→ **What to work on**
Convert every line of the items below into a JSON list of strings with one string per line, omitting blank lines.

>> BEGIN Given records

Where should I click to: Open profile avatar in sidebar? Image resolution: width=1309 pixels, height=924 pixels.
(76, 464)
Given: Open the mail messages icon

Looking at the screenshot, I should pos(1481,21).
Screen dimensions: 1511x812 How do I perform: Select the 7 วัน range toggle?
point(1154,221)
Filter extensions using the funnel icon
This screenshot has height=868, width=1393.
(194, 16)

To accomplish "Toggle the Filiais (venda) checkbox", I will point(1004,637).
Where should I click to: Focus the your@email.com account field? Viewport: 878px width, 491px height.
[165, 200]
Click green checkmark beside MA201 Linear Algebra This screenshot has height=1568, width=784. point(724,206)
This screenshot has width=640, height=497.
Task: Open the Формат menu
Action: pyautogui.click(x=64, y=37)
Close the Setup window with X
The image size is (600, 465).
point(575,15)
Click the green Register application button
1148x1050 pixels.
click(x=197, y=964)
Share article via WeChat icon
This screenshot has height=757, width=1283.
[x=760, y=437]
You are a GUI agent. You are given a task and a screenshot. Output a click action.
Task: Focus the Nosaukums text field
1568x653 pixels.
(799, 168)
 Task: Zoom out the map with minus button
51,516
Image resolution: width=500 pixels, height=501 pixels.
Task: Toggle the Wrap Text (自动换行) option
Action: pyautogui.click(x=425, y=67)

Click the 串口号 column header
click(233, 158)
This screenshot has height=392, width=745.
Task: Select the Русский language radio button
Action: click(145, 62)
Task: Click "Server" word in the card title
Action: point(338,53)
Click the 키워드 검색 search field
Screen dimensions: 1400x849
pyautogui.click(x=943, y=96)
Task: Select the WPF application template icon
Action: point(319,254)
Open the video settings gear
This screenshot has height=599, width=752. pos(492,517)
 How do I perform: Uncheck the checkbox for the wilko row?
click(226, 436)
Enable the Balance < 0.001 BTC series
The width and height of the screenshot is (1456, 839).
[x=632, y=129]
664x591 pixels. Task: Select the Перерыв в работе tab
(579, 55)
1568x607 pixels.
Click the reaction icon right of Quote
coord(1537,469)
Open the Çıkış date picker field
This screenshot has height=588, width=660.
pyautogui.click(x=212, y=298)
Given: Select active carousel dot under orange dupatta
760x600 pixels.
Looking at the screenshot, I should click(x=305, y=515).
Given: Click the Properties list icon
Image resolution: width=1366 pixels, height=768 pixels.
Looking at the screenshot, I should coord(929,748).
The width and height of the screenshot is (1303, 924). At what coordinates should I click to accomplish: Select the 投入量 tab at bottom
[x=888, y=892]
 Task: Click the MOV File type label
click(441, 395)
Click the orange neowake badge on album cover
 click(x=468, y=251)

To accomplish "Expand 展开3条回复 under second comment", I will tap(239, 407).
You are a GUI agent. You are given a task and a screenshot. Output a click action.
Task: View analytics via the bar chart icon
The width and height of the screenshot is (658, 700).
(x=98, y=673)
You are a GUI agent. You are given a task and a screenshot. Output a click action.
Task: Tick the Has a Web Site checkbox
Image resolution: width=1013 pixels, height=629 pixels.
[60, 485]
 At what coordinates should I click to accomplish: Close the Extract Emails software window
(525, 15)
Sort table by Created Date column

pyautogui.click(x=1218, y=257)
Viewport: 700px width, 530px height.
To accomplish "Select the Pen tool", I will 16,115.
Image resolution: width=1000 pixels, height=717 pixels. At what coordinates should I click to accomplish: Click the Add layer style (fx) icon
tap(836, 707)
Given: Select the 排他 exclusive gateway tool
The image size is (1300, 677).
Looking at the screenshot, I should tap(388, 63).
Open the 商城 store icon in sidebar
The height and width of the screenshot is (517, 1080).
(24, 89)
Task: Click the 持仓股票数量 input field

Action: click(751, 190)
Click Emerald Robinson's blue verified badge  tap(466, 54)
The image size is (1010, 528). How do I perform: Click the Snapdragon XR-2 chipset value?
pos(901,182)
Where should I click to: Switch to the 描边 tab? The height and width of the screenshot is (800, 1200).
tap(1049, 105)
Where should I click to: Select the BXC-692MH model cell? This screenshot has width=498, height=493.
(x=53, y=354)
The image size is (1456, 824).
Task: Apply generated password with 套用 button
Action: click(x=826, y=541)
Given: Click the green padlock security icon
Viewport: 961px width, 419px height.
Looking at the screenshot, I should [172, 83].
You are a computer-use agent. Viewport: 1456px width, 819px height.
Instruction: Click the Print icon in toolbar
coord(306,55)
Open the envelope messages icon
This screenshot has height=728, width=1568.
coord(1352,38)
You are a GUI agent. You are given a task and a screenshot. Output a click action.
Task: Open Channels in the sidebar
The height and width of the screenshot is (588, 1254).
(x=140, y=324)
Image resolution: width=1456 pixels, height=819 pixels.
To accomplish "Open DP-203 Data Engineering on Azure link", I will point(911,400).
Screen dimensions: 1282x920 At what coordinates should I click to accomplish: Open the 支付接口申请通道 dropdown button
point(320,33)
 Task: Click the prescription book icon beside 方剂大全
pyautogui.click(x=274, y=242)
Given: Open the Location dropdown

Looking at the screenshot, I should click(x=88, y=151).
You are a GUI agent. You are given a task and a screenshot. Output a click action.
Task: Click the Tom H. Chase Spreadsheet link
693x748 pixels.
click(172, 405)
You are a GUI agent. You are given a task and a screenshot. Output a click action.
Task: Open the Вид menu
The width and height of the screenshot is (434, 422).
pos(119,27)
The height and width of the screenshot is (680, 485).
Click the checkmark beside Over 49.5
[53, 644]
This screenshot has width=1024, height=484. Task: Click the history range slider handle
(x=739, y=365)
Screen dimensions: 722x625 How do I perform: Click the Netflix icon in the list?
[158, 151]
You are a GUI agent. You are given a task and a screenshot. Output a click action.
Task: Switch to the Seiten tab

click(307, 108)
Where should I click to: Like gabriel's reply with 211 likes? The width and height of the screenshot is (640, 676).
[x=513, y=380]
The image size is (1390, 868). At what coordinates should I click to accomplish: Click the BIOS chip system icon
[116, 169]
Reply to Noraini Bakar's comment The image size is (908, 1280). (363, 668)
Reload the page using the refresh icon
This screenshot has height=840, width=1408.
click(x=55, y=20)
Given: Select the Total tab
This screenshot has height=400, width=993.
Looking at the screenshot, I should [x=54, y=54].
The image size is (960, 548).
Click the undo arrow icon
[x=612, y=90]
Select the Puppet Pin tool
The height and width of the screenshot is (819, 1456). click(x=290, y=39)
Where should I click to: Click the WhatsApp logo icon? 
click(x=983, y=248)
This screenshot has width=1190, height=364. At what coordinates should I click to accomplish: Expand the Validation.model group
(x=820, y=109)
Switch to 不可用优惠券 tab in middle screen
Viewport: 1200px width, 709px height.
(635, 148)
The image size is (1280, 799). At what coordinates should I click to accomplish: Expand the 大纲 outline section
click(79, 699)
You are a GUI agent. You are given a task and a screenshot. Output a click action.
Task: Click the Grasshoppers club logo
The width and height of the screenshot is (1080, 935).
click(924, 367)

>> END Given records

→ **The output**
[
  "Where should I click to: Open profile avatar in sidebar? Image resolution: width=1309 pixels, height=924 pixels.",
  "(76, 464)",
  "Given: Open the mail messages icon",
  "Looking at the screenshot, I should pos(1481,21).",
  "Screen dimensions: 1511x812 How do I perform: Select the 7 วัน range toggle?",
  "point(1154,221)",
  "Filter extensions using the funnel icon",
  "This screenshot has height=868, width=1393.",
  "(194, 16)",
  "To accomplish \"Toggle the Filiais (venda) checkbox\", I will point(1004,637).",
  "Where should I click to: Focus the your@email.com account field? Viewport: 878px width, 491px height.",
  "[165, 200]",
  "Click green checkmark beside MA201 Linear Algebra This screenshot has height=1568, width=784. point(724,206)",
  "This screenshot has width=640, height=497.",
  "Task: Open the Формат menu",
  "Action: pyautogui.click(x=64, y=37)",
  "Close the Setup window with X",
  "The image size is (600, 465).",
  "point(575,15)",
  "Click the green Register application button",
  "1148x1050 pixels.",
  "click(x=197, y=964)",
  "Share article via WeChat icon",
  "This screenshot has height=757, width=1283.",
  "[x=760, y=437]",
  "You are a GUI agent. You are given a task and a screenshot. Output a click action.",
  "Task: Focus the Nosaukums text field",
  "1568x653 pixels.",
  "(799, 168)",
  " Task: Zoom out the map with minus button",
  "51,516",
  "Image resolution: width=500 pixels, height=501 pixels.",
  "Task: Toggle the Wrap Text (自动换行) option",
  "Action: pyautogui.click(x=425, y=67)",
  "Click the 串口号 column header",
  "click(233, 158)",
  "This screenshot has height=392, width=745.",
  "Task: Select the Русский language radio button",
  "Action: click(145, 62)",
  "Task: Click \"Server\" word in the card title",
  "Action: point(338,53)",
  "Click the 키워드 검색 search field",
  "Screen dimensions: 1400x849",
  "pyautogui.click(x=943, y=96)",
  "Task: Select the WPF application template icon",
  "Action: point(319,254)",
  "Open the video settings gear",
  "This screenshot has height=599, width=752. pos(492,517)",
  " How do I perform: Uncheck the checkbox for the wilko row?",
  "click(226, 436)",
  "Enable the Balance < 0.001 BTC series",
  "The width and height of the screenshot is (1456, 839).",
  "[x=632, y=129]",
  "664x591 pixels. Task: Select the Перерыв в работе tab",
  "(579, 55)",
  "1568x607 pixels.",
  "Click the reaction icon right of Quote",
  "coord(1537,469)",
  "Open the Çıkış date picker field",
  "This screenshot has height=588, width=660.",
  "pyautogui.click(x=212, y=298)",
  "Given: Select active carousel dot under orange dupatta",
  "760x600 pixels.",
  "Looking at the screenshot, I should click(x=305, y=515).",
  "Given: Click the Properties list icon",
  "Image resolution: width=1366 pixels, height=768 pixels.",
  "Looking at the screenshot, I should coord(929,748).",
  "The width and height of the screenshot is (1303, 924). At what coordinates should I click to accomplish: Select the 投入量 tab at bottom",
  "[x=888, y=892]",
  " Task: Click the MOV File type label",
  "click(441, 395)",
  "Click the orange neowake badge on album cover",
  " click(x=468, y=251)",
  "To accomplish \"Expand 展开3条回复 under second comment\", I will tap(239, 407).",
  "You are a GUI agent. You are given a task and a screenshot. Output a click action.",
  "Task: View analytics via the bar chart icon",
  "The width and height of the screenshot is (658, 700).",
  "(x=98, y=673)",
  "You are a GUI agent. You are given a task and a screenshot. Output a click action.",
  "Task: Tick the Has a Web Site checkbox",
  "Image resolution: width=1013 pixels, height=629 pixels.",
  "[60, 485]",
  " At what coordinates should I click to accomplish: Close the Extract Emails software window",
  "(525, 15)",
  "Sort table by Created Date column",
  "pyautogui.click(x=1218, y=257)",
  "Viewport: 700px width, 530px height.",
  "To accomplish \"Select the Pen tool\", I will 16,115.",
  "Image resolution: width=1000 pixels, height=717 pixels. At what coordinates should I click to accomplish: Click the Add layer style (fx) icon",
  "tap(836, 707)",
  "Given: Select the 排他 exclusive gateway tool",
  "The image size is (1300, 677).",
  "Looking at the screenshot, I should tap(388, 63).",
  "Open the 商城 store icon in sidebar",
  "The height and width of the screenshot is (517, 1080).",
  "(24, 89)",
  "Task: Click the 持仓股票数量 input field",
  "Action: click(751, 190)",
  "Click Emerald Robinson's blue verified badge  tap(466, 54)",
  "The image size is (1010, 528). How do I perform: Click the Snapdragon XR-2 chipset value?",
  "pos(901,182)",
  "Where should I click to: Switch to the 描边 tab? The height and width of the screenshot is (800, 1200).",
  "tap(1049, 105)",
  "Where should I click to: Select the BXC-692MH model cell? This screenshot has width=498, height=493.",
  "(x=53, y=354)",
  "The image size is (1456, 824).",
  "Task: Apply generated password with 套用 button",
  "Action: click(x=826, y=541)",
  "Given: Click the green padlock security icon",
  "Viewport: 961px width, 419px height.",
  "Looking at the screenshot, I should [172, 83].",
  "You are a computer-use agent. Viewport: 1456px width, 819px height.",
  "Instruction: Click the Print icon in toolbar",
  "coord(306,55)",
  "Open the envelope messages icon",
  "This screenshot has height=728, width=1568.",
  "coord(1352,38)",
  "You are a GUI agent. You are given a task and a screenshot. Output a click action.",
  "Task: Open Channels in the sidebar",
  "The height and width of the screenshot is (588, 1254).",
  "(x=140, y=324)",
  "Image resolution: width=1456 pixels, height=819 pixels.",
  "To accomplish \"Open DP-203 Data Engineering on Azure link\", I will point(911,400).",
  "Screen dimensions: 1282x920 At what coordinates should I click to accomplish: Open the 支付接口申请通道 dropdown button",
  "point(320,33)",
  " Task: Click the prescription book icon beside 方剂大全",
  "pyautogui.click(x=274, y=242)",
  "Given: Open the Location dropdown",
  "Looking at the screenshot, I should click(x=88, y=151).",
  "You are a GUI agent. You are given a task and a screenshot. Output a click action.",
  "Task: Click the Tom H. Chase Spreadsheet link",
  "693x748 pixels.",
  "click(172, 405)",
  "You are a GUI agent. You are given a task and a screenshot. Output a click action.",
  "Task: Open the Вид menu",
  "The width and height of the screenshot is (434, 422).",
  "pos(119,27)",
  "The height and width of the screenshot is (680, 485).",
  "Click the checkmark beside Over 49.5",
  "[53, 644]",
  "This screenshot has width=1024, height=484. Task: Click the history range slider handle",
  "(x=739, y=365)",
  "Screen dimensions: 722x625 How do I perform: Click the Netflix icon in the list?",
  "[158, 151]",
  "You are a GUI agent. You are given a task and a screenshot. Output a click action.",
  "Task: Switch to the Seiten tab",
  "click(307, 108)",
  "Where should I click to: Like gabriel's reply with 211 likes? The width and height of the screenshot is (640, 676).",
  "[x=513, y=380]",
  "The image size is (1390, 868). At what coordinates should I click to accomplish: Click the BIOS chip system icon",
  "[116, 169]",
  "Reply to Noraini Bakar's comment The image size is (908, 1280). (363, 668)",
  "Reload the page using the refresh icon",
  "This screenshot has height=840, width=1408.",
  "click(x=55, y=20)",
  "Given: Select the Total tab",
  "This screenshot has height=400, width=993.",
  "Looking at the screenshot, I should [x=54, y=54].",
  "The image size is (960, 548).",
  "Click the undo arrow icon",
  "[x=612, y=90]",
  "Select the Puppet Pin tool",
  "The height and width of the screenshot is (819, 1456). click(x=290, y=39)",
  "Where should I click to: Click the WhatsApp logo icon? ",
  "click(x=983, y=248)",
  "This screenshot has width=1190, height=364. At what coordinates should I click to accomplish: Expand the Validation.model group",
  "(x=820, y=109)",
  "Switch to 不可用优惠券 tab in middle screen",
  "Viewport: 1200px width, 709px height.",
  "(635, 148)",
  "The image size is (1280, 799). At what coordinates should I click to accomplish: Expand the 大纲 outline section",
  "click(79, 699)",
  "You are a GUI agent. You are given a task and a screenshot. Output a click action.",
  "Task: Click the Grasshoppers club logo",
  "The width and height of the screenshot is (1080, 935).",
  "click(924, 367)"
]